Acknowledge then talk
Try to avoid pretending that the stress you’re feeling isn’t there. Denying your worries or acting as though they aren’t justified will only make matters worse. Recognise that you’re stressed and that it’s okay to feel that way. After all, it’s very difficult to solve a problem if you refuse to accept that you have one.
No matter what specific issue is causing you stress, you are almost certainly not alone. There is tremendous value in simply sharing your experiences – your fears and personal pains – with sympathetic friends and others dealing with similar problems. It’s a great way to relieve some of your burden, put your problems into perspective and see how others have dealt with similar situations.
Be realistic and honest
Determine what you can reasonably achieve and then dedicate yourself to following through every month. Make yourself a promise, for example: ‘Each month I will spend less and put the difference toward my debt so my balance declines by at least R100’. Just like a crash diet or intense new workout routine can lead to burnout, you don’t want to set overly ambitious financial goals that you may abandon in a few weeks or months.

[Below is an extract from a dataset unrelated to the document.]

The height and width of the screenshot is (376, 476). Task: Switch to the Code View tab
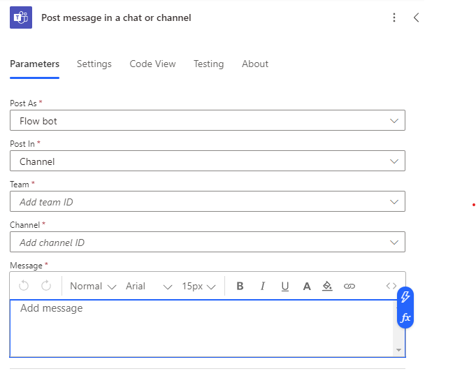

Leaning on your relationships can help keep you on track. Every hard task becomes easier with the support of friends and family, so share your goals. There’s no one better to hold you accountable and remind you what you’re sacrificing for than those you love, trust and respect.
Plug the hole
If you are stressed about money, take matters into your own hands and control how much money you spend. There are some expenses that are fixed, such as your bond/rent, car payments, etc.
But you can control things such as groceries, eating out, and shopping for non-essentials. You can even cancel your DStv and cellphone contract. Shocking stuff! Who would have thought?
Go back and re-evaluate your expenses. Don’t let your money control you, control your money. Once you’re in control, build. If you have adequate savings, you’ll worry less about unexpected events or the sudden loss of income. Make sure you have enough savings to cover monthly household expenses if the unexpected were to happen. Don’t get caught in a rain storm without your umbrella.
Once you have a routine or plan, keep your health and your finances top of mind. You don’t have to micromanage either one—there’s no need to step on the scale multiple times a day or fixate on the daily fluctuations of your investments. Just make sure your everyday actions, on average, keep you on the right track for long-term physical and financial wellness.
Life can be tricky, though. You may be tempted to stop investing for a long-term goal because of an unexpected short-term need. That may undermine the very foundation of your plan. You might have to make some hard choices about your spending habits and whether your future can afford an investment hiatus.